Representatives of romantic painting

  • William Blake (1757-1827). Representative works: The old man of the days; The great red dragon and the woman clothed with the sun.
  • Caspar David Friedrich (1774-1840). Representative works: The walker on the sea; Monk on the seashore; Abbey in the oak grove.
  • Johann Heinrich Füssli (1741-1825). Representative works: Oath in the Rütli; The nightmare.
  • William Turner (1775-1851). Representative works: The "Daredevil" towed to its last berth for scrapping; The battle of Trafalgar; Ulysses mocking Polyphemus.
  • Eugene Delacroix (1798-1863). Representative works: Freedom guiding the people; Dante's boat.
  • Théodore Géricault (1791-1824). Representative works: The raft of the Medusa; Hunter Officer Charging.
  • Francisco de Goya y Lucientes, transitional painter (1746-1828). Representative works: The executions of May 3; Saturn devouring his children, The dreams of reason produce monsters.
  • Leonardo Alenza (1807-1845). Representative works: Satires of Romantic Suicide, Viaticum.

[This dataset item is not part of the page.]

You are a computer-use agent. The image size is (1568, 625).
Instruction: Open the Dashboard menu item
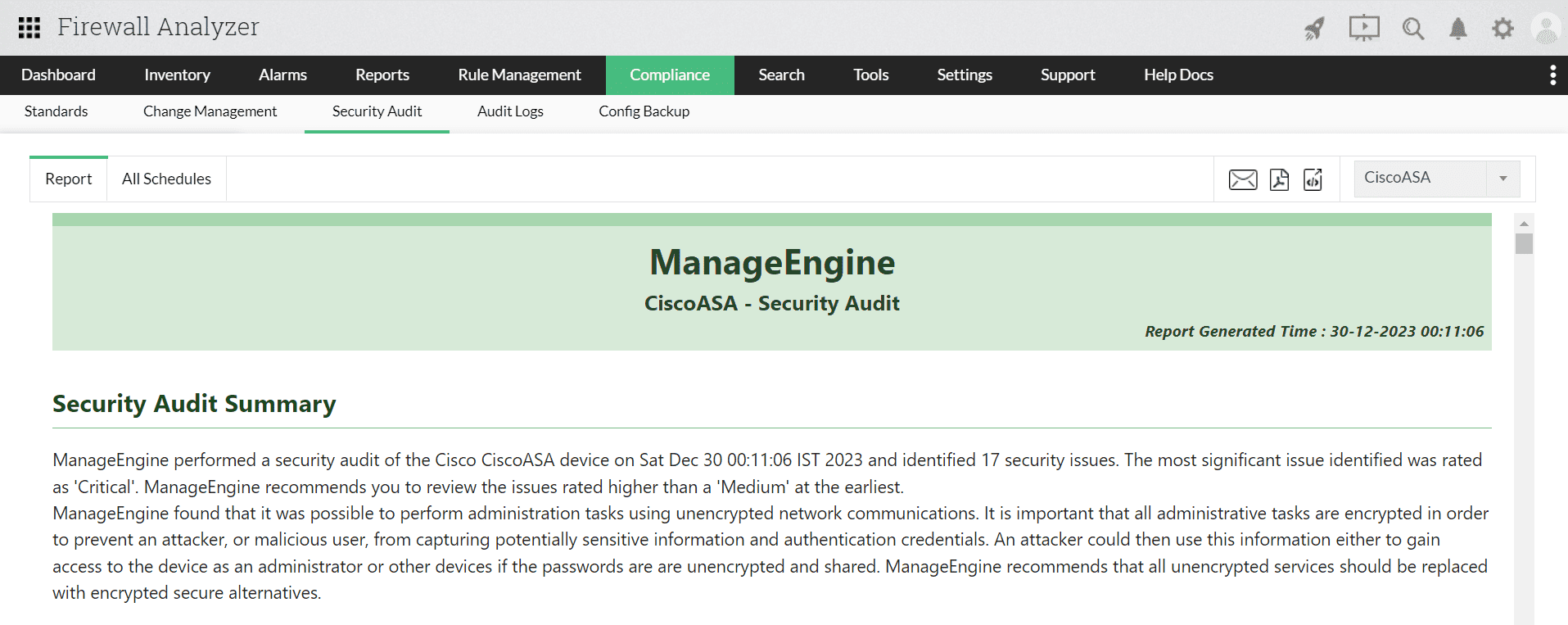tap(58, 75)
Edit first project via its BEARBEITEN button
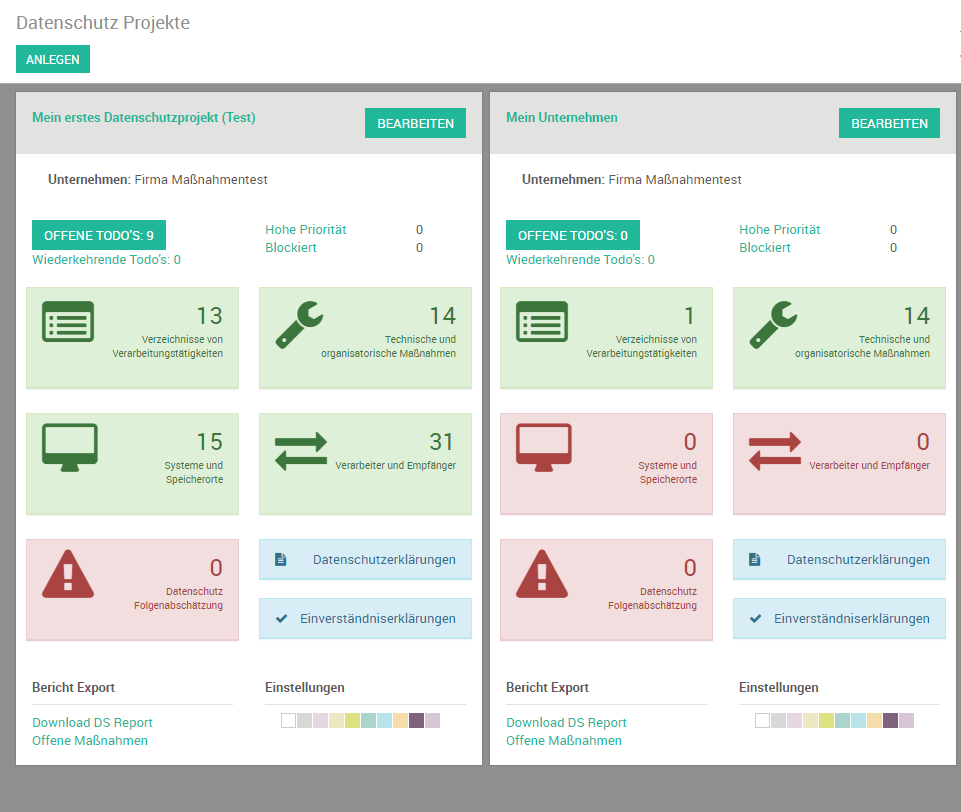 point(415,123)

Architecture during romanticism

romanticism
Palace of Westminster, London. Neo-Gothic style.

There was no proper "romantic" architectural style. The dominant trend in the early part of the nineteenth century was the architectural historicism, most of the time determined by the function of the building or by the history of the place.

This "historicism" had its beginning in the neoclassical movement, which resorted to styles such as neo-Greek or neo-Roman for public order buildings. Nostalgia for the past dominated.

For the design of religious buildings in the 19th century, architects used to resort to the forms in force during the splendor of Christianity. For example, Neo-Byzantine, Neo-Romanesque, and Neo-Gothic. Neo-Baroque, Neo-Mudejar, etc. styles were also used. Of all these styles they preserved the formal aspects, with materials and construction techniques provided by the era of the industrial revolution.